You were playing beer pong by yourself. Finally someone took the ball and threw it into the bonfire. You sat by it, cried, and contemplated how to get it out. For 45 minutes.
Just realized ive been sitting through all of lab with a condom in my bra.
yay hump day
I was fucking trucked by the swat team last night on State Street after UK won. But I got a picture with the guy afterwards so I forgive him
Can we just talk about how I wrote out all the stuff I had to do this week and for Thursday it says "drink and cry"? ...I don't remember putting that but it sounds like something I would do
I just found out that my husband and I are Eskimo siblings. What in the actual fuck?!
My new successful method of booty calling is sending a screencap of a map with the shortest route from their location to mine highlighted.
i have never been so sexually frustrated as I am right now. I feel like dying...is death an option?
Give me a minute. I'm trying to buy moonshine from a railroad worker named "Cowboy."
Yo, I totally had forgotten you were CA. Thank you for making my life easier with modern medicine.
Oh my god I'm in a public bathroom with a space heater.
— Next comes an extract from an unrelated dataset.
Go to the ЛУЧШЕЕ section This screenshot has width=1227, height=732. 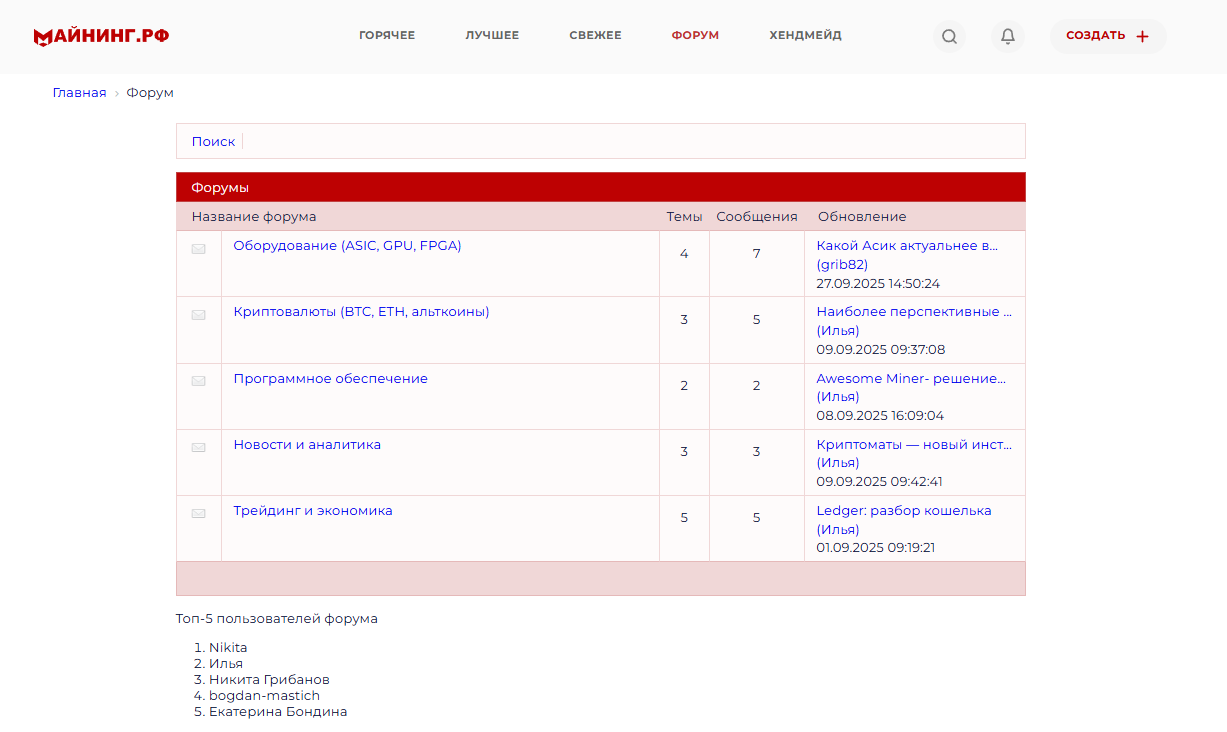coord(492,36)
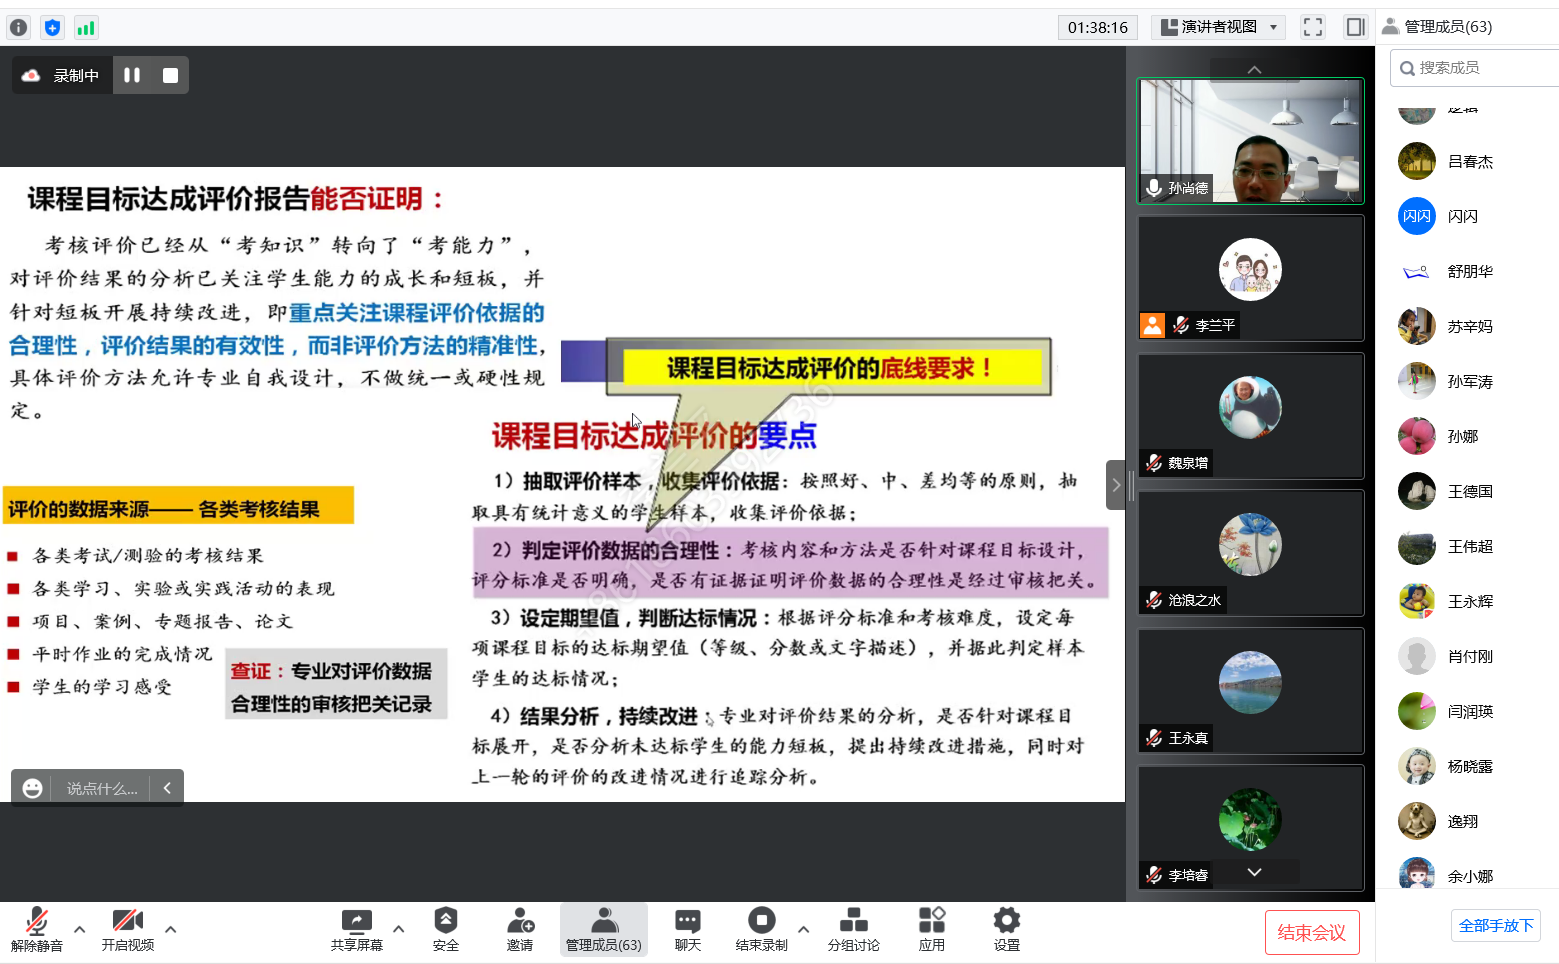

I never want to leave
What is my life coming to that I have to cross state lines to get laid?
Fall is here I will miss walking downtown in nothing but paint and pasties
You know you're an adult when you start planning your hookup a week in advance
That awkward moment when you hear your boss yelling during sex while you're on her couch eating Easy Mac.
Oh please. Preoccupy yourself with my penis.